- [DOCUMENT SEGMENT]
Segment Open

The indexer supports the WebFountain Query Language (WFQL), the language that allows processes within the system to specify declarative combinations of result sets from different parts of the system (see Figure 6). Fragments of WFQL can be pushed down into the indices themselves; for example, Boolean subtrees can be handed in their entirety to the Boolean index, limiting the amount that needs to be sent over the network. However, when results must be aggregated over multiple indices, the WebFountain Joiner is responsible for handling the resulting joins. See the section "Querying" later for more details.

Figure 6

Hardware. Again, because hardware is the main cluster of nodes, indices are built where the data are stored and augmented for both performance and convenience reasons. This siting is relaxed for some specialized indices, which can run on stand-alone IBM xSeries model x350 machines (using 700 MHz four-way Intel Xeon processors with 4 GB of RAM) when appropriate. Currently, we migrate indexing away from the data for indices in development or when we index a relatively small set of the entities.

Software. The main indexer is implemented as a distributed, multithreaded C++ token stream indexer³⁰ run on each of the cluster nodes. It employs an integer-compressed-posting-list format to minimize not only storage requirements, but also I/O latency on complex joins that are passed down to it.

Future directions. The more WFQL that can be pushed down to the index the better. Doing this intelligently will require better costing estimates and models for setup and transport times on various queries. This improvement in turn leads to identification of frequent queries (for caching), as well as more involved query optimization.

Segment Closed

- [REQUEST 1] In the indexer passage, which storage format does the main indexer use for its postings?
- [REQUEST 2] Reproduce a section of the indexer passage word for word, beginning at the words "Hardware. Again, because" and stopping after "down to it.".

- [DATA EXCERPT]

Segment Open

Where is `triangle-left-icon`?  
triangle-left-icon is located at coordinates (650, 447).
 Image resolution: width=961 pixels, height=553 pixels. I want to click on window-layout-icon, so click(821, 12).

Segment Closed

- [RESPONSE BOX 1] An integer-compressed-posting-list format.

- [RESPONSE BOX 2]
Hardware. Again, because hardware is the main cluster of nodes, indices are built where the data are stored and augmented for both performance and convenience reasons. This siting is relaxed for some specialized indices, which can run on stand-alone IBM xSeries model x350 machines (using 700 MHz four-way Intel Xeon processors with 4 GB of RAM) when appropriate. Currently, we migrate indexing away from the data for indices in development or when we index a relatively small set of the entities.

Software. The main indexer is implemented as a distributed, multithreaded C++ token stream indexer³⁰ run on each of the cluster nodes. It employs an integer-compressed-posting-list format to minimize not only storage requirements, but also I/O latency on complex joins that are passed down to it.